CD1
1: TRE NOTE (Overture)
2: INVITO
3: L'ALBA
4: VIENI SOLE
5: IL RISVEGLIO DI ORFEO
6: PANE PANE
7: LA CITTA SOGNATA
8: LA RAGAZZA CHE NON VOLTA IL VISO (Ritorno ad un sogno)
9: ECCOTELA QUI
10: SENTI ORFEO
11: VENDITORE DI FELICITA
12: SENTI ORFEO (ripresa)
CD2
1: CIAO
2: PER LA STRADA
3: SEGUICI
4: VENDITORE DI FELICITA (ripresa)
5: LA CHIROMANTE
6: ECCOTI ALLA FINE (Tema delle stelle)
7: ECCOTELA QUI (ripresa)
8: LA BOMBA A
9: DA TE PER TE
10: LA CITTA FATTA A INFERNO
11: UNA VECCHIA FAVOLA
12: LA RAGAZZA CHE NON VOLTA IL VISO (Ritorno ad un sogno) (ripresa)
13: ECCOTI ALLA FINE (Tema delle stelle) (ripresa) e FINALE
ティト・スキーパ・ジュニアのポップ・オペラ・アルバム。
ポップ・オペラなので、ティト以外にもたくさんの人が参加しています。
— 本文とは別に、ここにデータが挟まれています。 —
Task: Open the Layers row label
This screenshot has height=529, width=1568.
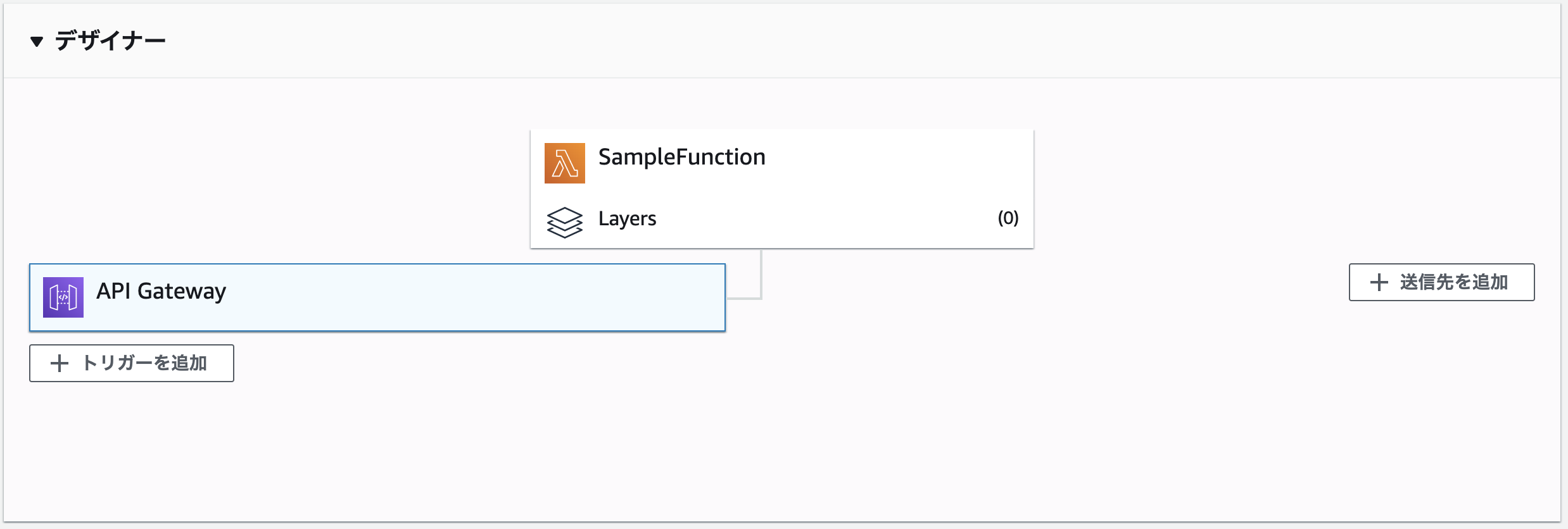Action: tap(627, 219)
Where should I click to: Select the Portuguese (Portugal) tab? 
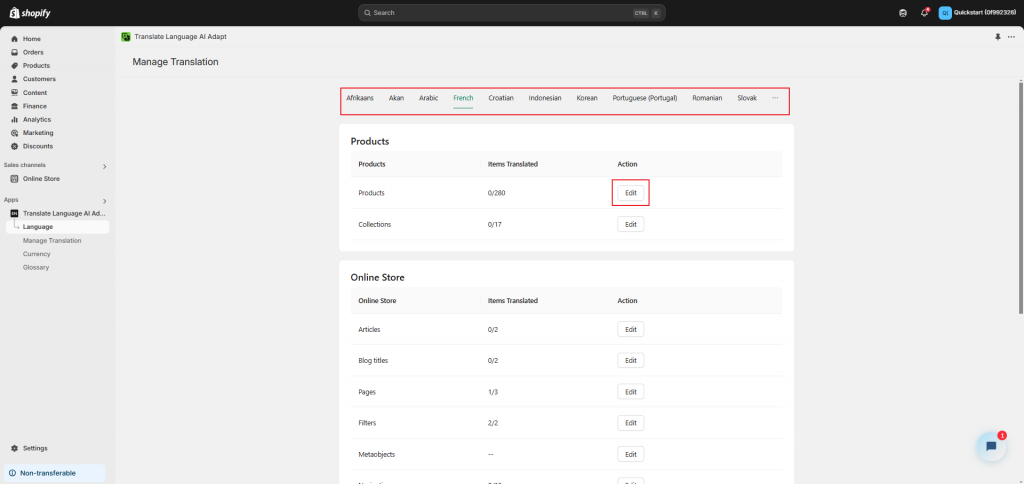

たとえばキャストにはロレダーナ・ベルテ(Loredana Berte)やレナート・ゼロ(Renato Zero)など、ミュージシャンとしてはトゥリオ・デ・ピスコポ(Tullio De Piscopo)など、それなりに知名度も高い人の名前が見えます。
ところで、オルフェってどんな話だったっけ? 昔、ジャン・コクトーの『黒いオルフェ』とかいう映画を見た気もするんだけど、内容は全然覚えてないです。
そんなわけで、このポップ・オペラも、話の内容は全然わかりません。一応、ティトが主人公のオルフェ(Orfeo)の役をやってるようですが、それ以外の出演者の登場場面も多いので、ティトの歌がたくさん聴けるかというと、そうでもないです。
ストーリー・テリングのための音楽なので、アルバム全体を通してのまとまりというか、求心力みたいなものは弱いですね。いかにも昔の劇伴風オーケストラが派手になるところがあるかと思えば、なんとなくアラブ風で瞑想的な民族音楽パート(?)みたいなところもあるし、元気いっぱいのポップ/ロック・パートもあるし。
ただ、ところどころで聴ける、繊細で、神経質な危うさを持ったパートが、ティトらしくて、心引かれます。
ティトは、自分が知っている範囲では、このポップ・オペラのあとに『Io Ed Io Solo』『Concerto Per Un Primo Amore』、それにボブ・ディランのカバーをした『Dylaniato』と、3枚のアルバムを出しています。そのうち、現在も比較的簡単に手に入るのは、このポップ・オペラと『Dylaniato』の2枚だけのようです。
つまり、純粋なオリジナル・アルバムは手に入らないんですね。
残念ながら自分も『Io Ed Io Solo』は聴いたことがないのですが、『Concerto Per Un Primo Amore』のほうはLPを持っています。神経の細そうな、ちょっとはかなげな声が、美しくもプログレッシヴなアレンジと絡み合う、非常によいアルバムです。『Io Ed Io Solo』も同傾向とのことなので、ぜひ2枚ともCD化を待ち望んでいるのですが、むずかしいんだろうな。
このポップ・オペラでは、ティトの歌を堪能するのはむずかしいけれど、それでもところどころで聴ける彼の唄が印象に残ります。その後のアルバムより、いくぶん力強いかもしれません。
純粋なポップス・アルバムじゃないけど、これはこれでけっこう楽しめると思います。それに、彼の、癖があるけれども人を引き付ける歌声を聞けるだけでも、充分“買い”かもしれませんよ。